ÖBB Stützpunktlogistik

Die ÖBB-Traktion GmbH ist unter anderem zuständig für die Bewirtschaftung und Einsatz der Lokomotiven und des dazu gehörenden Personals. Das bisherige System stieß aufgrund der steigenden Anzahl von Fahrten an seine Grenzen, sodass die RISC Software GmbH beauftragt wurde, eine neue, intuitive grafische Oberfläche für die Stützpunktlogistik zu entwickeln. Die Software erleichtert die tägliche Arbeit der ÖBB-Mitarbeiter und führt zur schnelleren Disposition mit weniger Fehlern.

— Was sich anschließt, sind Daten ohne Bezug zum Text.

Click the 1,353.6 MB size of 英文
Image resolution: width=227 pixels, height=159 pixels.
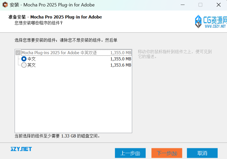click(x=121, y=65)
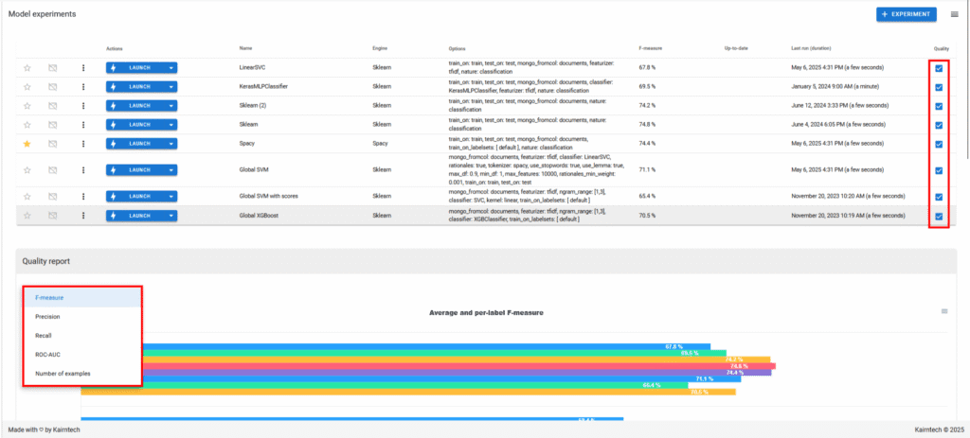Screen dimensions: 970x438
Task: Toggle Quality checkbox for Spacy row
Action: pyautogui.click(x=938, y=144)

6.800 Züge verkehren jeden Tag auf dem Schienennetz der Österreichischen Bundesbahnen (ÖBB). Zur Zurücklegung der 130 Millionen Zugkilometer pro Jahr ist es erforderlich, 1.230 Triebfahrzeuge und 311 Triebwagen zu disponieren. Um jeden Tag den eng gesteckten Fahrplan einhalten zu können, ist eine gut funktionierende Logistik sehr wichtig. Es gilt sicher zu stellen, dass Loks, Wagen und stets zur richtigen Zeit am richtigen Ort sind.

Um diese Anforderungen erfüllen zu können hat die ÖBB-Traktion GmbH ein Logistikprojekt aufgesetzt, sodass die Züge der ÖBB immer verfügbar sind und die Passagiere möglichst pünktlich ihre Zielorte erreichen. Zwischen den jeweiligen Reisen werden die Lokomotiven in so genannten Remisen (Stützpunkten) abgestellt, die über ganz Österreich verteilt sind. Dort werden sie für den nächsten Einsatz vorbereitet, gewartet und gereinigt. Für die Stellplatzdisposition in den Remisen hat die RISC Software GmbH im Auftrag der ÖBB-Traktion eine Anwendung entwickelt, die eine Web-basierte, grafische Darstellung der Remise, der Gleise und Standorte der jeweiligen Loks ermöglicht.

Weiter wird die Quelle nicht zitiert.